Multi-day music festival and showcase

Purple City Music Festival is a multi-day music festival and showcase for all ages, held in various live music venues and other locations in downtown Edmonton, the capital city of the Canadian province of Alberta.

==Festival History==

The festival started out -- or grew out of -- the Up + Downtown Music Festival, which ran annually from 2013 to 2019. In 2020, Ryan Rathjen, a radio host on CJSR-FM, became executive director of the festival, and led its rebranding in an attempt to make the festival more inclusive and collaborative.

Purple City 2021 was held outdoors in William Hawrelak Park.

The following year, amid the easing of pandemic restrictions, the festival was held in various locations across the city, including Hawrelak Park and the Garneau Theatre.

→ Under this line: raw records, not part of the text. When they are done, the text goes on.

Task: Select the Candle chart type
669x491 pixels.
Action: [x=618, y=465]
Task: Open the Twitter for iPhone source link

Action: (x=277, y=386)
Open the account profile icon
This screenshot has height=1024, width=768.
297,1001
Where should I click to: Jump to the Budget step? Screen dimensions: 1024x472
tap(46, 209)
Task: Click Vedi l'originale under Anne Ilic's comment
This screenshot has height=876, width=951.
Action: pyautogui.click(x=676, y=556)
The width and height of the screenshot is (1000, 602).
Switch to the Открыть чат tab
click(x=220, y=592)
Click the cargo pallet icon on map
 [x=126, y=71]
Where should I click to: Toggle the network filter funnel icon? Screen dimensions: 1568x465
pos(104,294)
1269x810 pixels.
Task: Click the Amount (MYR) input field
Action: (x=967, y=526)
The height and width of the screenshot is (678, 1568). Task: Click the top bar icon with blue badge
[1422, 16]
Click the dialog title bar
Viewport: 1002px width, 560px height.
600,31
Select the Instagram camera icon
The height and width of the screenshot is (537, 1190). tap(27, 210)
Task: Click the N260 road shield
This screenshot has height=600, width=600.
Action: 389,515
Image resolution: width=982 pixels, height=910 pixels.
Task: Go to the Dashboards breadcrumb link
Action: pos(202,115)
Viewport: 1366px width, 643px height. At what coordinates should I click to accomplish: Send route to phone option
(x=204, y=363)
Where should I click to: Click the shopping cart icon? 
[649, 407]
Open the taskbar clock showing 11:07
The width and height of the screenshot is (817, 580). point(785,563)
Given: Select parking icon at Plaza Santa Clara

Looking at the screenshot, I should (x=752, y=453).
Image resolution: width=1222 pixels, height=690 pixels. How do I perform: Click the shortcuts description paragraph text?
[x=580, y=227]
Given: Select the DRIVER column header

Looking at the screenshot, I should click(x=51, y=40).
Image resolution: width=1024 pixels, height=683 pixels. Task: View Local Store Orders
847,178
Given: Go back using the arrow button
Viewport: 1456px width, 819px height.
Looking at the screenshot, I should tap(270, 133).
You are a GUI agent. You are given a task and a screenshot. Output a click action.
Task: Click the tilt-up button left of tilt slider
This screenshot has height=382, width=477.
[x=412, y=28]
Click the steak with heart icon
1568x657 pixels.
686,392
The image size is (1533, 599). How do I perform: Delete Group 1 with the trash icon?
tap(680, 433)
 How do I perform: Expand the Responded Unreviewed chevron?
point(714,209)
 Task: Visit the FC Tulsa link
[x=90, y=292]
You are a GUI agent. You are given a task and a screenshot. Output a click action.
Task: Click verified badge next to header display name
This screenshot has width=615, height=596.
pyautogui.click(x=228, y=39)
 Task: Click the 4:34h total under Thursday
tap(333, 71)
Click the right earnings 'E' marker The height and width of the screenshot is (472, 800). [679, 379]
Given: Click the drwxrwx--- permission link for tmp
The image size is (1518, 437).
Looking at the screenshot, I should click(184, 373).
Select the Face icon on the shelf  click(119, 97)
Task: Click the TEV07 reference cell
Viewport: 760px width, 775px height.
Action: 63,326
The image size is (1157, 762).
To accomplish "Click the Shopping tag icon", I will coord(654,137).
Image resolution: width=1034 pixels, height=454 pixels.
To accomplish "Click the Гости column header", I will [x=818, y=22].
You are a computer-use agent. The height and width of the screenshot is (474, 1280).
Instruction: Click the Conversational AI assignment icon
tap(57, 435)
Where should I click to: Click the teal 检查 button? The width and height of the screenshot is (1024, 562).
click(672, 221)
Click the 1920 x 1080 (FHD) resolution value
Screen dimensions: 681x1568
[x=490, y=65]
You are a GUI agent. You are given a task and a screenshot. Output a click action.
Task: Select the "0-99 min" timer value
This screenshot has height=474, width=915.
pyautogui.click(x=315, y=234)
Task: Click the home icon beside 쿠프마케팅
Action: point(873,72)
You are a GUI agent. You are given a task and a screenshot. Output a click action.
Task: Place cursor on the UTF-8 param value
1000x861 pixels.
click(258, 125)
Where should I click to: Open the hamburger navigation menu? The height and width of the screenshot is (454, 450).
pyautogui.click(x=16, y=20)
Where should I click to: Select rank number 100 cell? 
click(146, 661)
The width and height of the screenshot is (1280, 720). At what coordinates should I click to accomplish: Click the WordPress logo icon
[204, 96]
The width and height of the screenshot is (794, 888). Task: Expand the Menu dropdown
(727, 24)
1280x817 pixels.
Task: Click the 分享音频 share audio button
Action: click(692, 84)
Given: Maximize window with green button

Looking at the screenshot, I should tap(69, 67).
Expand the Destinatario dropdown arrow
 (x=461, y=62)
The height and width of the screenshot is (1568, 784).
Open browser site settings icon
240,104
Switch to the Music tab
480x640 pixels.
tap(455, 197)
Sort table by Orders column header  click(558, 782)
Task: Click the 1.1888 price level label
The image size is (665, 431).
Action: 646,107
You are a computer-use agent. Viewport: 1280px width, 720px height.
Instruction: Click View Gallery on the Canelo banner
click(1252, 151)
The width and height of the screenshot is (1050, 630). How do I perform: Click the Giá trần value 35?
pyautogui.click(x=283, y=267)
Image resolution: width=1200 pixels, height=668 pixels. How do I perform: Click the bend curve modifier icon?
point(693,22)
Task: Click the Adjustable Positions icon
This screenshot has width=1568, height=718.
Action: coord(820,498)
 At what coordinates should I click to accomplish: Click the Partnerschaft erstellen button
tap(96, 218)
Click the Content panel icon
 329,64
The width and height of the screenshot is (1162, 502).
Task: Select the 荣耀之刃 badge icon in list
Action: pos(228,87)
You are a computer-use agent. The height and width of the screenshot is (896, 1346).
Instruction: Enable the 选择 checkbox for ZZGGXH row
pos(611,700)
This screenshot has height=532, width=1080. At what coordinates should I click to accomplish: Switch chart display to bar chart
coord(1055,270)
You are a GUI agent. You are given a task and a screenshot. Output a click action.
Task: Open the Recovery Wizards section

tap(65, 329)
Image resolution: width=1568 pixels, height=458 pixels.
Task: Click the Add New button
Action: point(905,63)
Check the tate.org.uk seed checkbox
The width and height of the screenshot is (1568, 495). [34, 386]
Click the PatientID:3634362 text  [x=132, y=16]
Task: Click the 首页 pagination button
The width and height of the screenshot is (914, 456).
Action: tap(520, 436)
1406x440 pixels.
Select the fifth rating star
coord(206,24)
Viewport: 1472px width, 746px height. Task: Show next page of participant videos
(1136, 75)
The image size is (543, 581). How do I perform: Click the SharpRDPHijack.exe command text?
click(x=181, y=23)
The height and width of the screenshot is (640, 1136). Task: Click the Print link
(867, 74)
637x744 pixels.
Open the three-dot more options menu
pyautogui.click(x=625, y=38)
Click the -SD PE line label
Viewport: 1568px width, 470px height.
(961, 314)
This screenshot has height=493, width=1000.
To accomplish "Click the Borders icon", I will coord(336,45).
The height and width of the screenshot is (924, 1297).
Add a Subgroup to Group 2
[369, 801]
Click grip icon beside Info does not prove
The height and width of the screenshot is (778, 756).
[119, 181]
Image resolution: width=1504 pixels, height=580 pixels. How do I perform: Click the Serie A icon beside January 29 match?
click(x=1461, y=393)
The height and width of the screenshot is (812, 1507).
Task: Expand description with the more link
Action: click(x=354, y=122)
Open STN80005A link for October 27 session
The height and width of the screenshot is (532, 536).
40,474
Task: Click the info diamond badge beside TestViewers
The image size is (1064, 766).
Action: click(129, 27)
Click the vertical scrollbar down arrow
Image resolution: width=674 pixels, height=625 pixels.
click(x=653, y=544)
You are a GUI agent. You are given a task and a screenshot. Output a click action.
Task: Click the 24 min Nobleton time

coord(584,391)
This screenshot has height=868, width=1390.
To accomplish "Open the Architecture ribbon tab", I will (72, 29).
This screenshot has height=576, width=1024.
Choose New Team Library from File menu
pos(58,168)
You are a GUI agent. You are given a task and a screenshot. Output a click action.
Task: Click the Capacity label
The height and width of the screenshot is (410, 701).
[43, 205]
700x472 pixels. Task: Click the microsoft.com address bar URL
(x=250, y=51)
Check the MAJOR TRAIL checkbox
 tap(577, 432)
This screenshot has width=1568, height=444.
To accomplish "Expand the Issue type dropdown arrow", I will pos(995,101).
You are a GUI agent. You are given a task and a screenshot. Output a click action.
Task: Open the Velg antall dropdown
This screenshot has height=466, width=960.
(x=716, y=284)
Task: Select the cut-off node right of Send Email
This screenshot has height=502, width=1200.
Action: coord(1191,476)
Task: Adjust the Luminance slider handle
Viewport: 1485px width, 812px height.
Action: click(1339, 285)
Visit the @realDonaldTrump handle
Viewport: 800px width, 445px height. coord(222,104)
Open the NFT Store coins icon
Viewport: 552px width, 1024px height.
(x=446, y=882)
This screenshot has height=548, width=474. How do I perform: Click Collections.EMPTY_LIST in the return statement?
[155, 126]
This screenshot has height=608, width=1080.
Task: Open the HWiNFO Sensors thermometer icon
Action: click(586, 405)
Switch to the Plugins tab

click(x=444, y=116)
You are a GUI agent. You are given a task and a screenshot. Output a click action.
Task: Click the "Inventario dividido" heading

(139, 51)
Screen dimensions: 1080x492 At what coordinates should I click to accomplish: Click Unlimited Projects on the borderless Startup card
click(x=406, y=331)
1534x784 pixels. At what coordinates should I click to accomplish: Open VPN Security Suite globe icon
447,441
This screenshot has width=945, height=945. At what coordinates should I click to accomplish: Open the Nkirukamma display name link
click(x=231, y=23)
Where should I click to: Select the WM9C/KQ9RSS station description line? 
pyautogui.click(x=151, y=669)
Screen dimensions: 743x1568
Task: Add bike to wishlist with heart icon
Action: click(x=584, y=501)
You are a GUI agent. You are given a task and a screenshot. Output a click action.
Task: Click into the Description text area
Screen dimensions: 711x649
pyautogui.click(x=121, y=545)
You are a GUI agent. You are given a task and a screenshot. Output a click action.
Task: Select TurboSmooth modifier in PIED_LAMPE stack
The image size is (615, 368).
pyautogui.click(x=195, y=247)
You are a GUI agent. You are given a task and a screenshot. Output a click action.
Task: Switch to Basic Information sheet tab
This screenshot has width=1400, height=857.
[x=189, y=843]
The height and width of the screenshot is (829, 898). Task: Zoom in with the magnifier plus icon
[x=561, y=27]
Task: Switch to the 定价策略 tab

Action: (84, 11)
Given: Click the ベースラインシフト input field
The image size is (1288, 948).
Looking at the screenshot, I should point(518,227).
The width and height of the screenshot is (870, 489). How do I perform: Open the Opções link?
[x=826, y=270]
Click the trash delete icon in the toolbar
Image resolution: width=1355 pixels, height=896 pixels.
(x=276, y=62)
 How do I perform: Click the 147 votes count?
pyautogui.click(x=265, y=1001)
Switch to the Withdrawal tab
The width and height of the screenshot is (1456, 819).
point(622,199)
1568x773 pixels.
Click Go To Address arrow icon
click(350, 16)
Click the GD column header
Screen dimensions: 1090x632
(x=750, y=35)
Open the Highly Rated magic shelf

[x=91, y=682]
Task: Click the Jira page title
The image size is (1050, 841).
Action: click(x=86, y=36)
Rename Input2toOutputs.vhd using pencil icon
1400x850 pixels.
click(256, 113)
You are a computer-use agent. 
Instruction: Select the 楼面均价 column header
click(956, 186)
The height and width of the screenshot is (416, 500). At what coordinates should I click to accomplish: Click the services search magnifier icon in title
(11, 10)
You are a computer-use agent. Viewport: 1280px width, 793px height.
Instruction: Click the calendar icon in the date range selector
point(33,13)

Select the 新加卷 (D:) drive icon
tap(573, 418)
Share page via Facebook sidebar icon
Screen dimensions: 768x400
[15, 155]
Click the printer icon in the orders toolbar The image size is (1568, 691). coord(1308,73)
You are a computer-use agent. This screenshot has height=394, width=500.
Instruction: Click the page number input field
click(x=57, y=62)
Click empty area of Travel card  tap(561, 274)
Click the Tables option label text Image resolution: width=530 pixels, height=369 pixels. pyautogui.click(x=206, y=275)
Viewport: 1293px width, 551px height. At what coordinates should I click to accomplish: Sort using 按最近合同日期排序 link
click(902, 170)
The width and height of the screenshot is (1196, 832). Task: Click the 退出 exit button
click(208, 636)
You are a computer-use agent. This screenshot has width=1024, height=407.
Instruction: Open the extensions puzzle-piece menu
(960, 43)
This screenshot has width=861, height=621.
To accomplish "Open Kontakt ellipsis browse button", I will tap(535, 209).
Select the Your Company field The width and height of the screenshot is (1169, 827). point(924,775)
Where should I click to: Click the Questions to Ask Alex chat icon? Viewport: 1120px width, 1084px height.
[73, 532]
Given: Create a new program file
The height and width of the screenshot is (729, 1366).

Its 2023 edition was held 25-27 August, featuring over 60 acts at eight stages within a two-block radius. The venues included The Starlite Room, the Freemasons Hall of Edmonton, McDougall United Church, and Downtown Edmonton Community League, as well as the Purple City Block Party, an outdoor stage on 102 Street NW which was closed to car traffic for the day.

The headliners included Los Angeles hardcore punk supergroup Off! fronted by Keith Morris of Black Flag/Circle Jerks fame, LA garage rock band Death Valley Girls, Hand Habits, Frankie and the Witch Fingers, Light Asylum, and Austin shoegaze band Ringo Deathstarr.

A highlight of the festival was BatScratch, fronted by a 7-year-old boy. Their presence on the lineup reportedly helped convince Off! to join the festival.

The festival has been praised for taking place in one central area, as well as for allowing underage people to enter all the venues, plus the inclusion of a high number of female-fronted acts.

==Meaning of Name==

The name Purple City comes from a ritualistic tradition of the local youth culture. People visit the Alberta Legislature Building at night to stare into the floodlights. After about a minute of exposure, the light makes all the surroundings appear purple.